Abstract

The northwestern Cascades structural province can be interpreted as an accretionary complex comprising fault-bounded blocks of pre-Tertiary metamorphic rocks of diverse age and lithologic type. This paper documents the deformation in a portion of the Chilliwack Group, a unit in this complex. The Chilliwack Group is a thick sequence of volcaniclastic sedimentary rocks, calc-alkaline volcanic rocks, and limestone that is metamorphosed to low-grade blueschist facies. The rocks underwent ductile deformation during a Late Cretaceous orogenic event, producing a subhorizontal foliation and, in appropriate lithologies, subhorizontal stretching lineations that trend N20°W. Finite strain sustained by coarse clastic rocks produced RXZ values averaging 3.5. The deformation at least partially postdates the high pressure metamorphic event, based on the presence of bent and broken high-pressure mineral grains.

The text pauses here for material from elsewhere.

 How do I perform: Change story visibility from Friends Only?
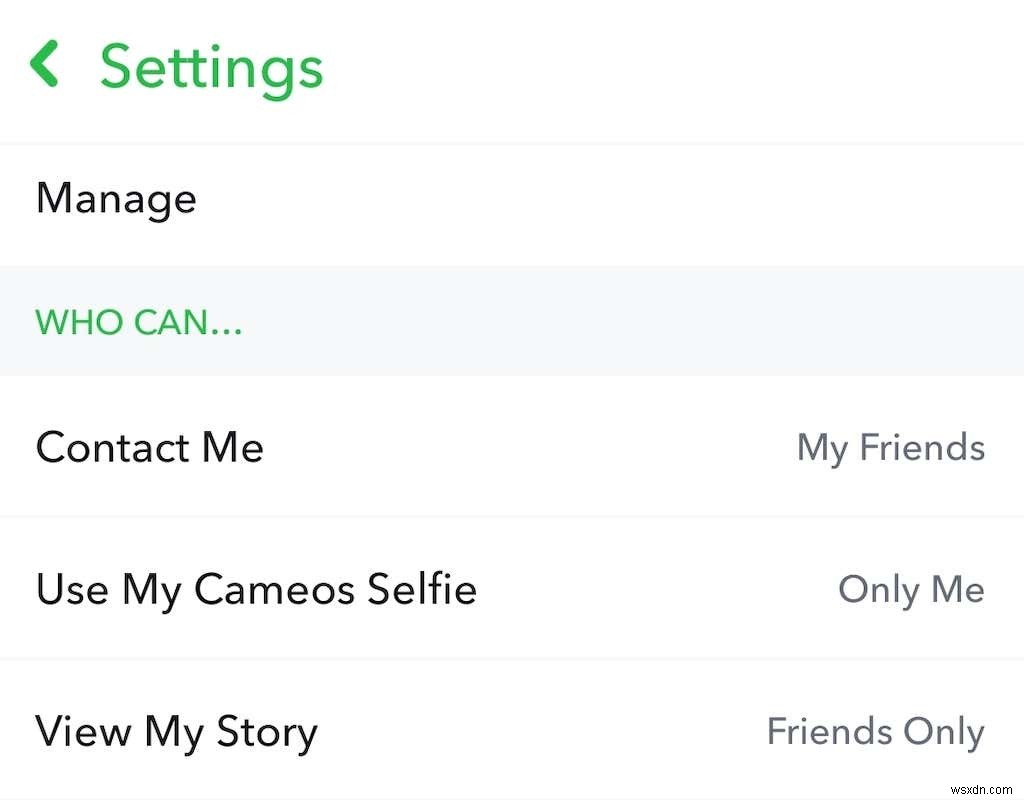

Although early studies postulated west-vergent thrust imbrication of units in the northwest Cascades, the N20°W direction of apparent elongation in the Chilliwack Group, consistent with the direction of motion along segments of the Shuksan fault elucidated in other more recent studies, may reflect significant, highly oblique components of convergence during formation of the western North Cascades collisional orogen.